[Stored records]
━━━━━━━━━━

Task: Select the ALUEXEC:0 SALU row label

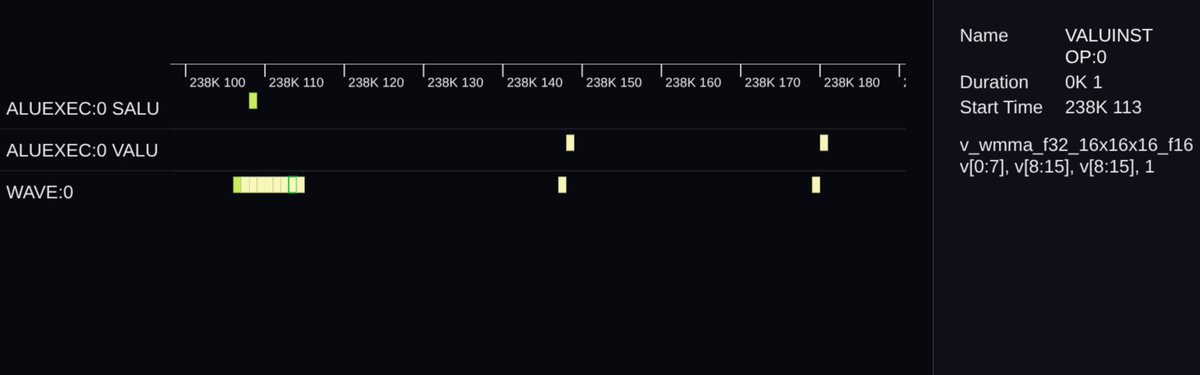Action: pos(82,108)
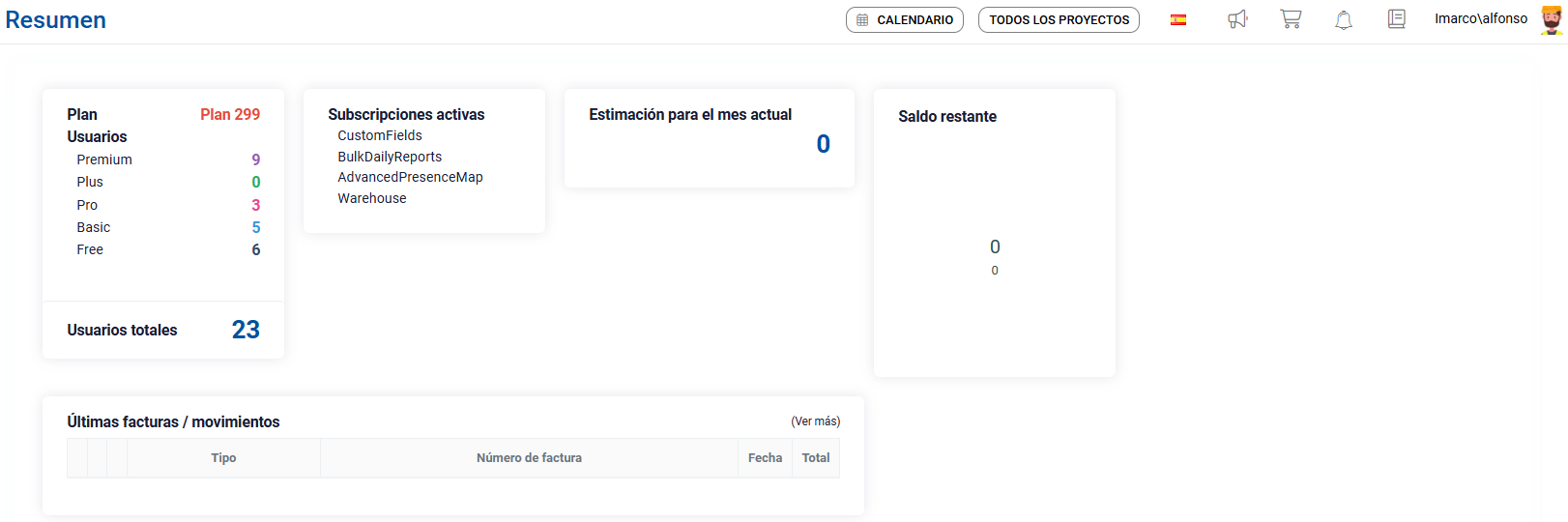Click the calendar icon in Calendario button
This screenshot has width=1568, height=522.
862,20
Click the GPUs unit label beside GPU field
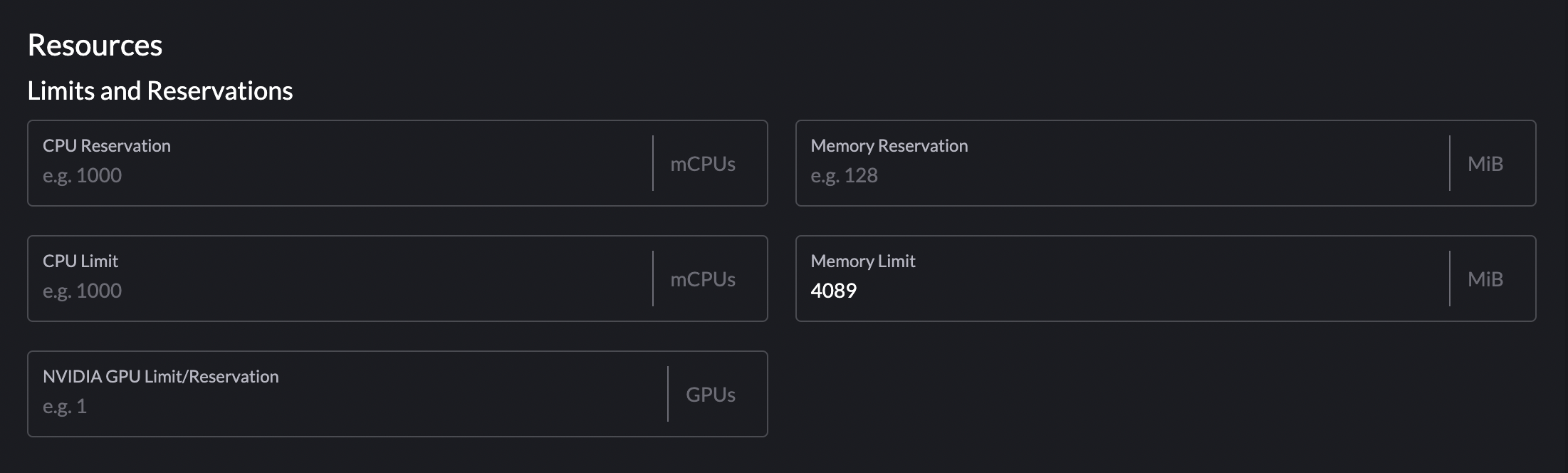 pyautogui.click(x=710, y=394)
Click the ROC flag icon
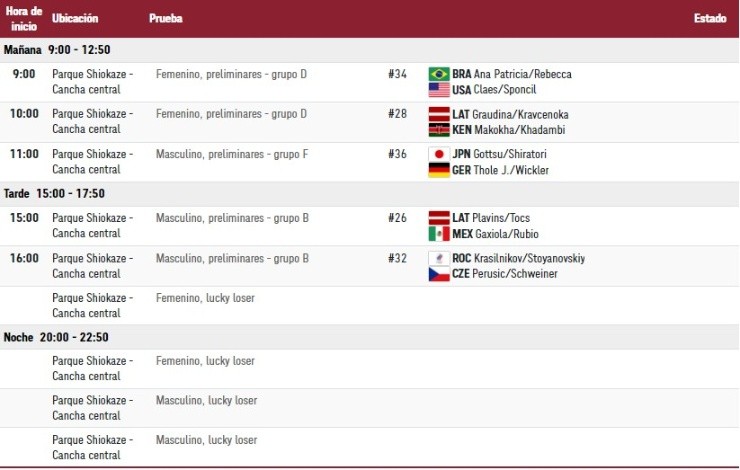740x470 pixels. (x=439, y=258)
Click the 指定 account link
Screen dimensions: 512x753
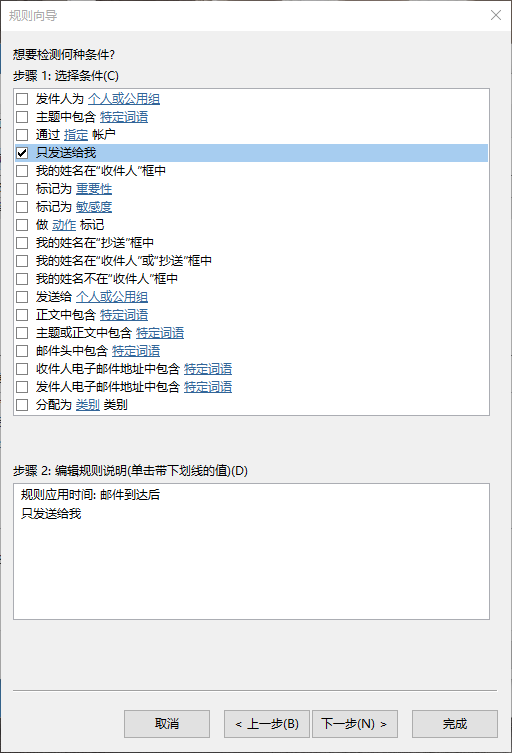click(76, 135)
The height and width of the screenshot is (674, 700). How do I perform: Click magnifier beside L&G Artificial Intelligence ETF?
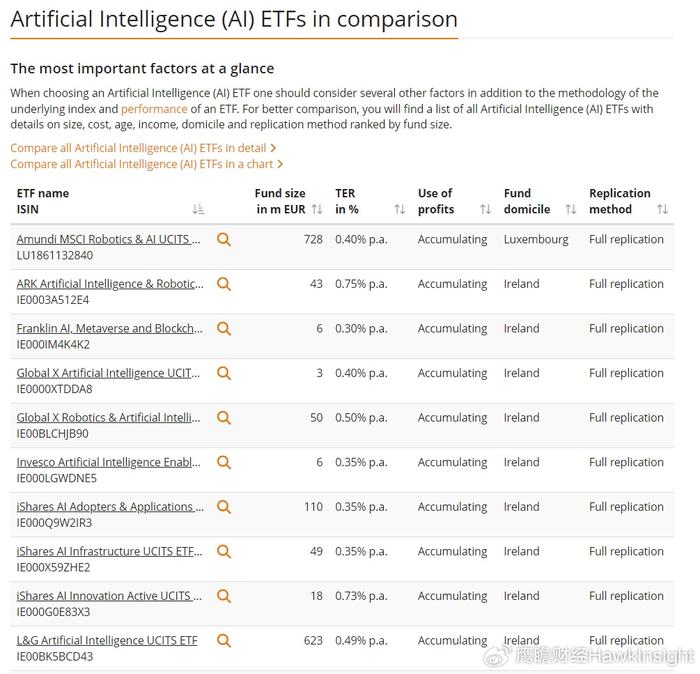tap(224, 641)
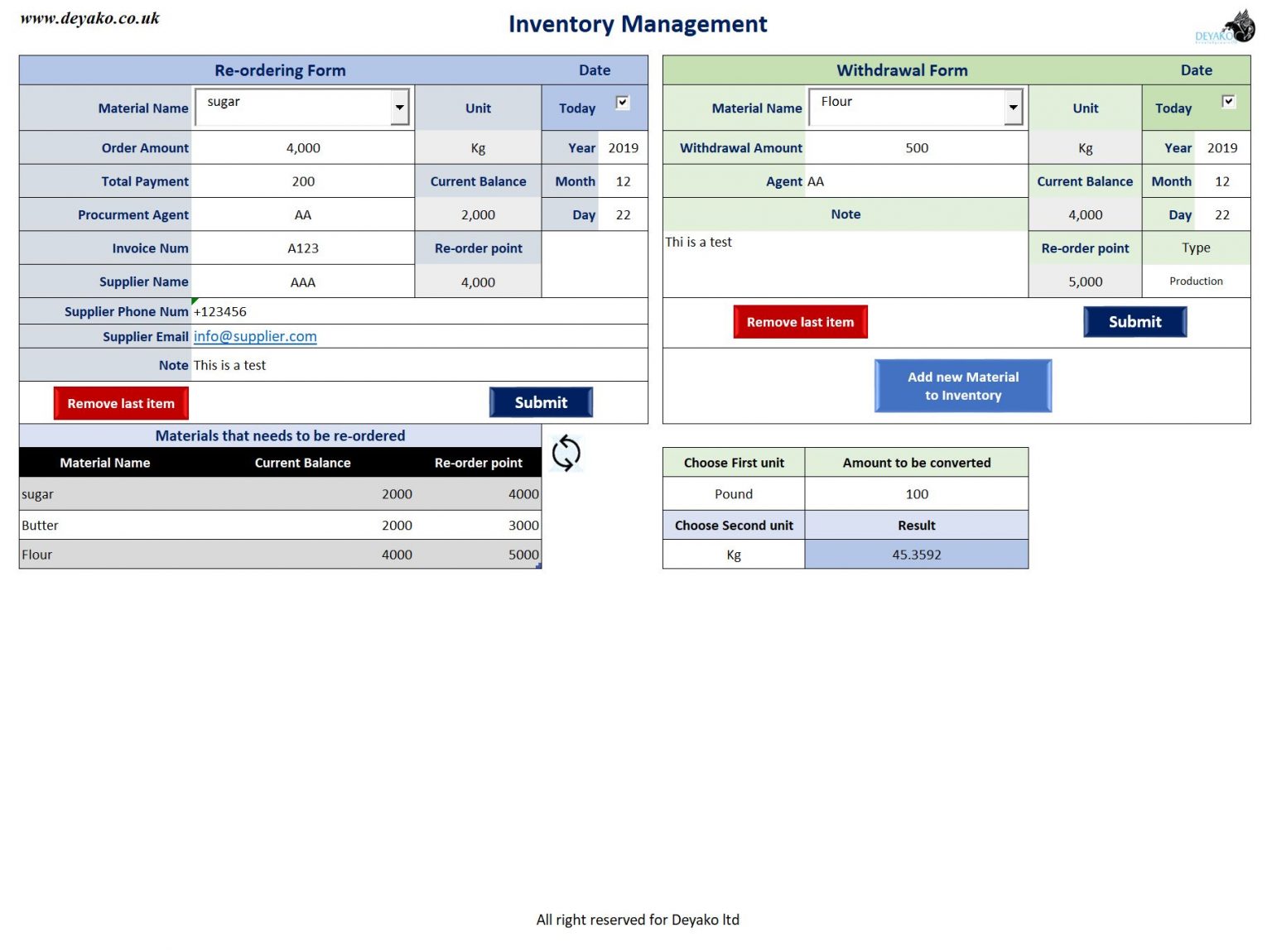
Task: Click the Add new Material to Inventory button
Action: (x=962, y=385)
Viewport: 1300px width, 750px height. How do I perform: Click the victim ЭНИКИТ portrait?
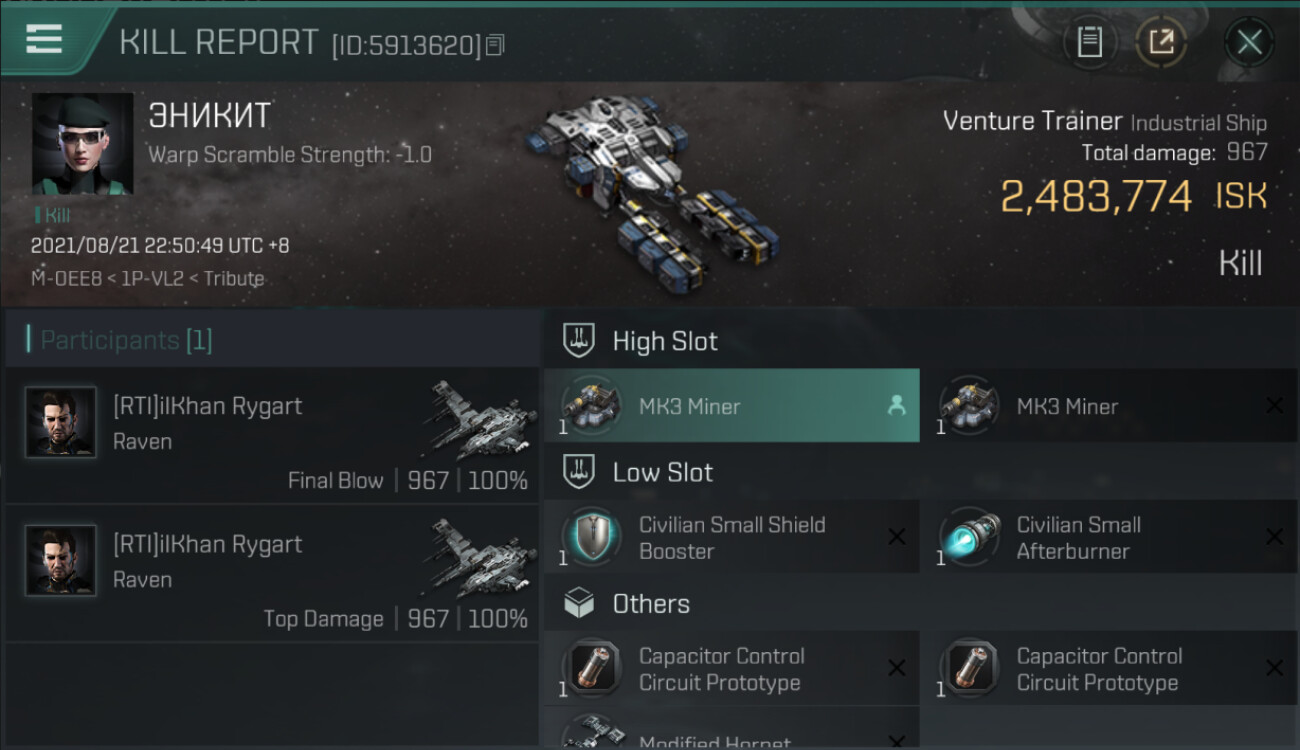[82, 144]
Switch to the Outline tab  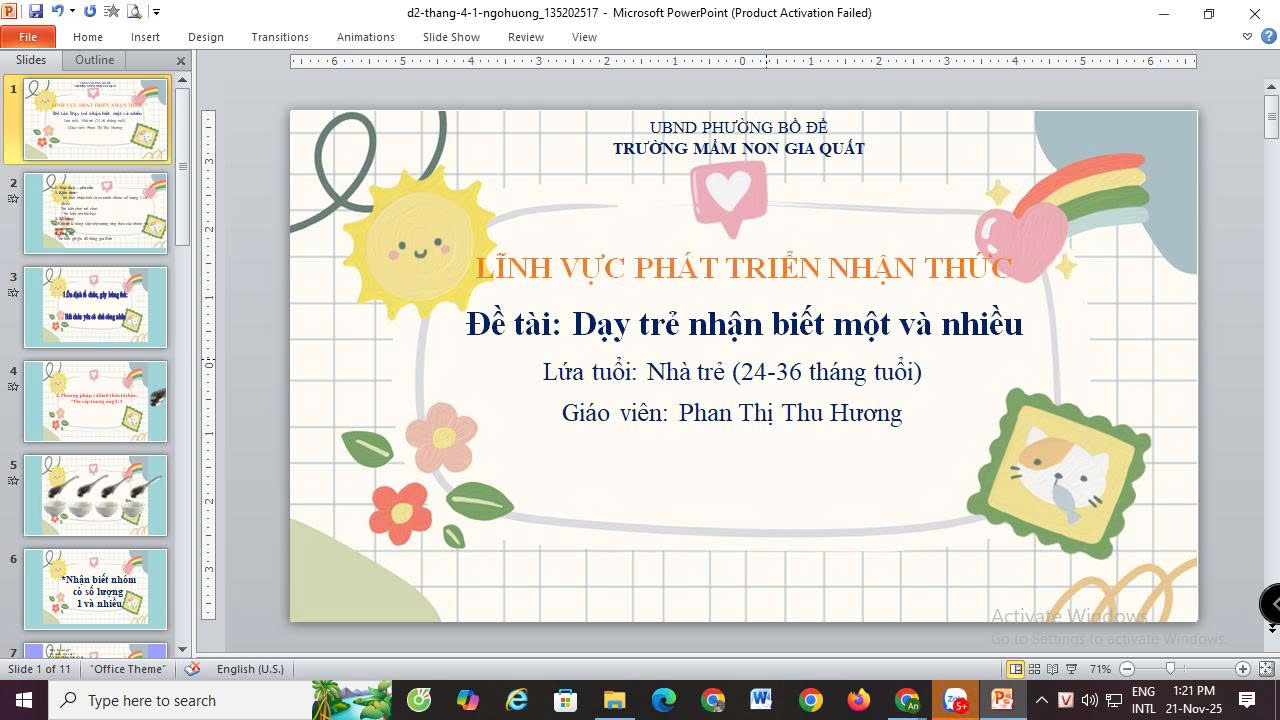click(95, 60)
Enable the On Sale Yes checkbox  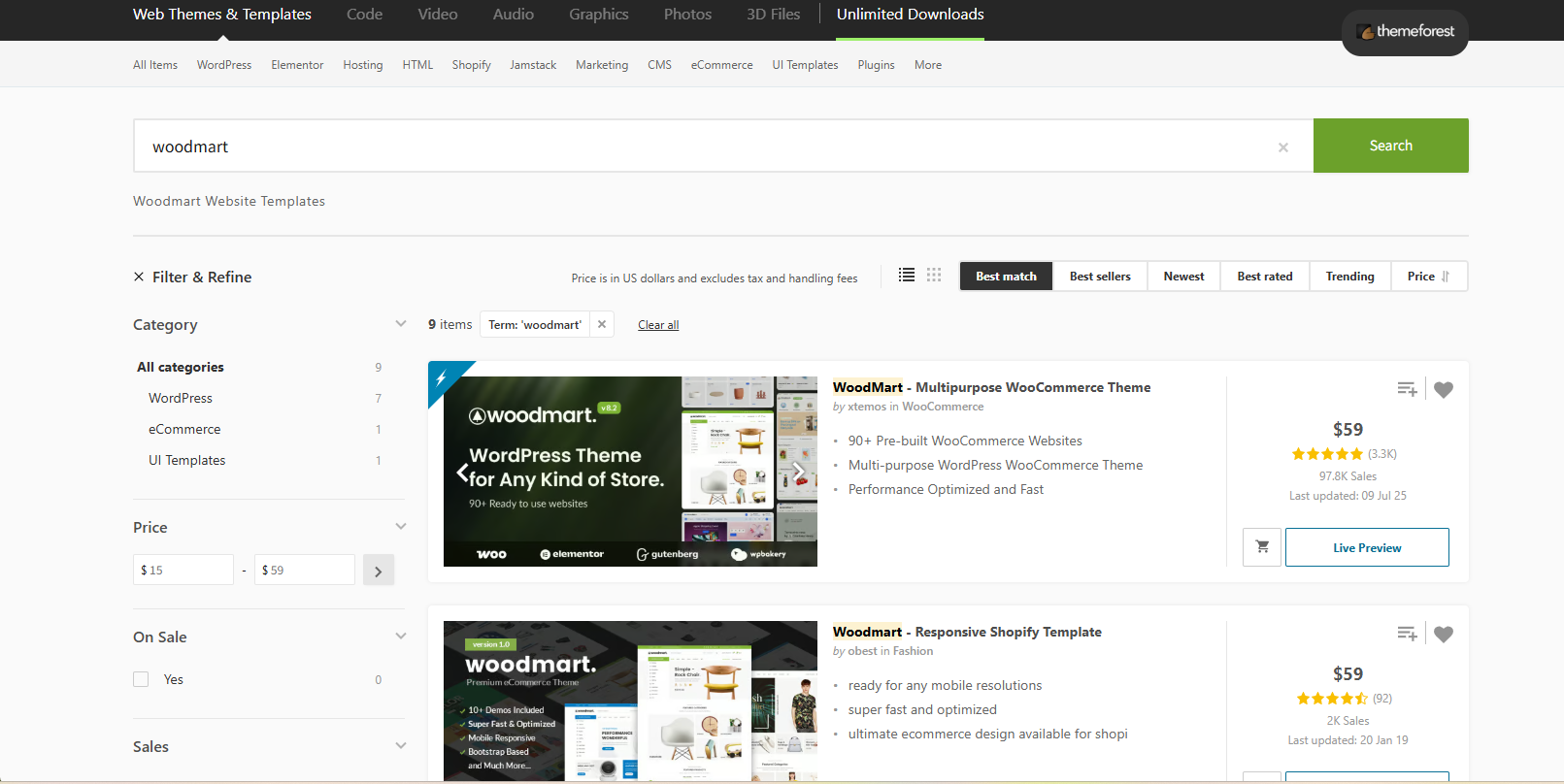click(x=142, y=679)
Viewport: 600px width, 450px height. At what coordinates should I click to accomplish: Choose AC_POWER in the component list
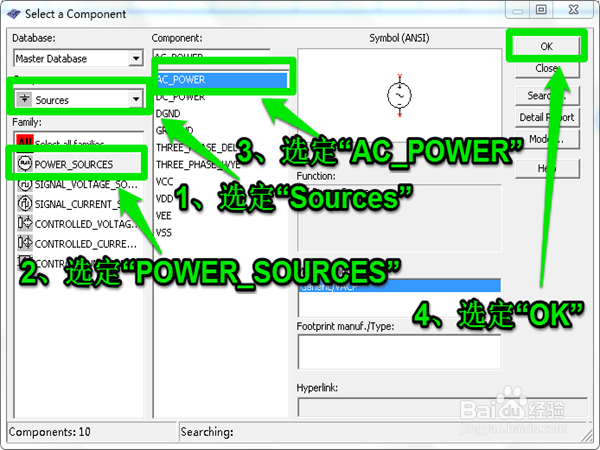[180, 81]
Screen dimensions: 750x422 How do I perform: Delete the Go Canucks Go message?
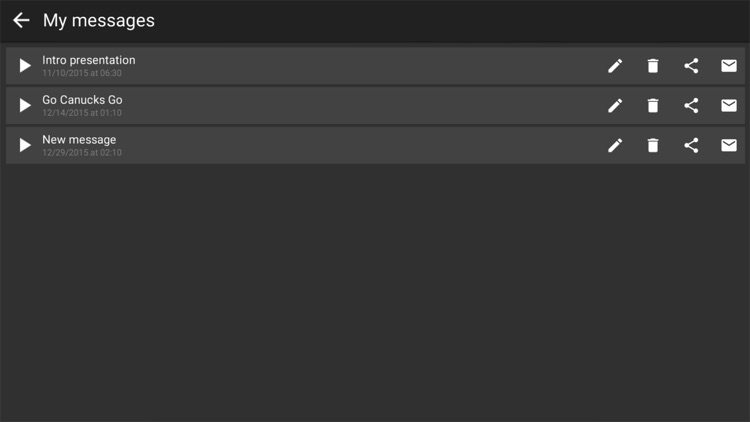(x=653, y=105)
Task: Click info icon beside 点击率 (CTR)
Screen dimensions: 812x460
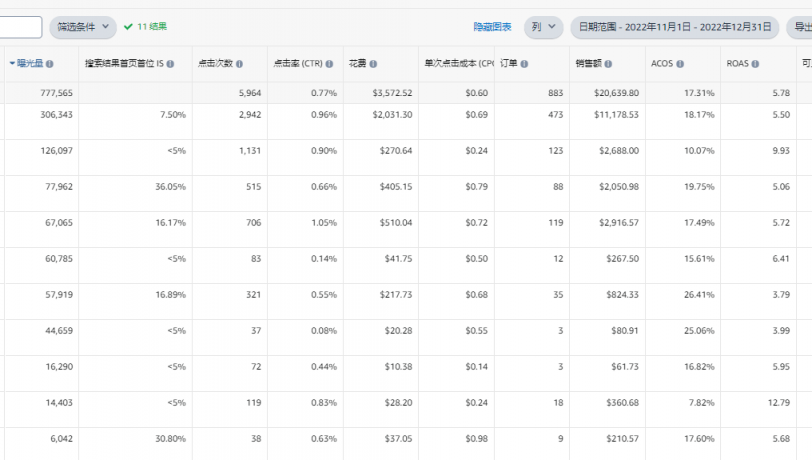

━━━━━━━━━━

• WHAT YOU HAVE TO DO
Look for the line that contains "Viewport: 600px width, 450px", then please copy it and the rest of the lines through the end of the data, pictures excluded.

• TASK ANSWER
Viewport: 600px width, 450px height. At what coordinates should I click to accomplish: Choose AC_POWER in the component list
[180, 81]
Screen dimensions: 750x422 How do I perform: Delete the Go Canucks Go message?
(x=653, y=105)
Task: Click info icon beside 点击率 (CTR)
Screen dimensions: 812x460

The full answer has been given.